We knew December was going to be hard because we thought we were going to have a little girl in time for Christmas so to us a coping mechanism was not to associate her with a certain day in December because the month was going be hard enough. But this week was very emotionally difficult. To start off, I had a feeling that I was pregnant. I was very excited but I was trying to hold it in because I was afraid to get my hopes up. I heard women say that they "just know" when they are pregnant - and that's how I felt. I had a lot of different symptoms from cramping, oily skin, and breast tenderness two weeks before my period. I was looking forward to the week I was supposed to have my period because I would officially know that I was pregnant. So, when my period was late I was even more excited! Mark suggested I take a test two days after when my period was supposed to come, just in case it was late, so we didn't get our hopes up. On Thursday I started spotting some in the afternoon and night, which wasn't normal for me. Then on Friday, December 10th, I had my period that morning, and it was even heavier than normal. But for some reason I was so upset and the date just bothered me more than I thought it would. I think my period hormones didn't help the situation but it was just really disappointing. I felt so sad at work, and of course I couldn't show it, so I cried on my way home. Mark was supposed to be at work but surprisingly was home when I got there because he came home sick. I saw him and just started crying even more.
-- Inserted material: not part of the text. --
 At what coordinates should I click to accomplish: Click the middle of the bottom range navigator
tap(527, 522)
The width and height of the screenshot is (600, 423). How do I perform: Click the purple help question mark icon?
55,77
It's been so hard to get excited for the holidays. We are ready to have another child and we wanted to be able to share good news with our families for Christmas. I wanted something to look forward to - being excited again for another baby. But, as I told my husband, I'm don't want to pretend that I'm happy about the holidays - I'm not - I miss Ada and I wish she was spending her first Christmas with us. I had to tell myself that it's ok to still grieve - we miss her and we always will. I read when a parent dies it's so difficult because they represent your past, when a child dies it's even harder because they represent your future. So, we may still have times when we still grieve for Ada. But, we reached a place where we're trying to look towards the future and have another child. This Christmas might not be as happy as we would've planned but we have many things to look forward to in the future.